Cuando arrancó el motor, aquel hombre, que en ese momento no era más que una sombra anónima en la vastedad de la vida, se inclinó hacia la ventana y, con una precisión digna de un atleta olímpico, me lanzó el último remanente de su tabaco mascado. El impacto fue brutal. No por la fuerza física, sino por lo que representaba: una afrenta al intelecto, a mi sensibilidad. Pero ahí, en ese momento, no entendí la magnitud del encuentro.
Cuando el Impala aceleró, dejándome solo en esa esquina, me sentí ultrajado, pero también inexplicablemente iluminado. Y no fue hasta mucho después, mientras consultaba la enciclopedia mental de mi vasta cultura, que comprendí quién había sido el autor de tal osadía. No era otro que Kris Kristofferson, una leyenda, un hombre cuyas canciones habían dado voz a generaciones enteras. Aquel que había trabajado junto a los más grandes y que, de alguna manera, en ese breve y grotesco encuentro, me había mostrado una verdad profunda: la grandeza no necesita decoros.
Mientras Kristofferson desaparecía en su coche, yo quedé allí, varado entre el asombro y la rabia. Pero en el fondo sabía que, aunque en ese momento yo era incapaz de entenderlo, ese encuentro me había cambiado. No era sobre él, claro está; era sobre mi capacidad de captar el mensaje escondido en los recovecos del desdén.
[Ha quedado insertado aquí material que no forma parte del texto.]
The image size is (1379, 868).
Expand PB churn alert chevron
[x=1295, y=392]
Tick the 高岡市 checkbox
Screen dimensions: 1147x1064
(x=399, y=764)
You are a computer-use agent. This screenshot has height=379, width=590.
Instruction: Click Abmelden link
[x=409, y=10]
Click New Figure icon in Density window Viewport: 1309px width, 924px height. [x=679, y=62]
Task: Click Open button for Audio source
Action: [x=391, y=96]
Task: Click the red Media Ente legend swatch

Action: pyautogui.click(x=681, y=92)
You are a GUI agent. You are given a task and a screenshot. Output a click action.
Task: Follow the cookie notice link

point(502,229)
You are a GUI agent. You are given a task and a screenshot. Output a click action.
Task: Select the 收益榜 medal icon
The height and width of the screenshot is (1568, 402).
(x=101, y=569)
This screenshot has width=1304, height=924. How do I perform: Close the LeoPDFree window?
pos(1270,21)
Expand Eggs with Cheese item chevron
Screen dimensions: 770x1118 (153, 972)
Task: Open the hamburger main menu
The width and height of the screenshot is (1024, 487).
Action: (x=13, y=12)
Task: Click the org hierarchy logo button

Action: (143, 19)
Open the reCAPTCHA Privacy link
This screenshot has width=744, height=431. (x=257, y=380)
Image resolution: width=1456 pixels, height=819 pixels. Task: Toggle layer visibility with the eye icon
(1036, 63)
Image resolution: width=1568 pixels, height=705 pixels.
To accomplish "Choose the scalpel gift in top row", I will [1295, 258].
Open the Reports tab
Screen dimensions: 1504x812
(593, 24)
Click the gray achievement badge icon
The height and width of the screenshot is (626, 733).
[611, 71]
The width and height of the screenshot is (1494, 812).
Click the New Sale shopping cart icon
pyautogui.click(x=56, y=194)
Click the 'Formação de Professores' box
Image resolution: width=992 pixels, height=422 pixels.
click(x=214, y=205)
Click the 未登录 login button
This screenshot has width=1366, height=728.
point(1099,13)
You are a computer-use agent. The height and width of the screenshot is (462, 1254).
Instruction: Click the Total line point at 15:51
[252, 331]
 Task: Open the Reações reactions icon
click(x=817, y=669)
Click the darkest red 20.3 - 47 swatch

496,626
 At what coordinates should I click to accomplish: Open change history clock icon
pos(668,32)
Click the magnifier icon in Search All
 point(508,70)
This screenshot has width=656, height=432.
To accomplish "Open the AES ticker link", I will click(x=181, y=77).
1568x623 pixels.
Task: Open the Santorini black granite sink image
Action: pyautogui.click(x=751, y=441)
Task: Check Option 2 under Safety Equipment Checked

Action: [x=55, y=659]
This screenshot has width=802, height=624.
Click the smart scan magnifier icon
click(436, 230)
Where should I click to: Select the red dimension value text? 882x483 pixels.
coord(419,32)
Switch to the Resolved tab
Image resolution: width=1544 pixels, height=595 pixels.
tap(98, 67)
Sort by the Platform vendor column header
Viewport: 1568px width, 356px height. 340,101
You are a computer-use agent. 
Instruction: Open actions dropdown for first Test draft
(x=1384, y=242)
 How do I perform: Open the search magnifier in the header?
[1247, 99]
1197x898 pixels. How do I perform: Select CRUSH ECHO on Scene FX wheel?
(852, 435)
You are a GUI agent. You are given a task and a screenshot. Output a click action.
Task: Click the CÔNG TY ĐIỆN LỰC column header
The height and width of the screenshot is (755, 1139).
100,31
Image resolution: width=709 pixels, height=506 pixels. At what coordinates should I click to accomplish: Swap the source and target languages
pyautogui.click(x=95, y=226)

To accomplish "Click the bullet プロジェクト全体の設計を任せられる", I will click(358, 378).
Kristofferson, con su rudeza, me había mostrado lo que tanto buscaba: la insólita poesía de la confrontación entre el arte y la vida misma.
Hoy, mientras el mundo lamenta su partida, yo recuerdo ese instante con claridad, no como una simple anécdota de calle, sino como una colisión cósmica entre dos fuerzas de la naturaleza. Kristofferson y yo, en ese día de 1996, creamos juntos un momento que trascendió la banalidad de lo cotidiano, porque en el arte, como en la vida, no hay lugar para los tibios. Y si bien él fue el que se alejó en su Impala, yo me quedé con la certeza de que, en ese pequeño rincón del universo, el verdadero arte había ocurrido.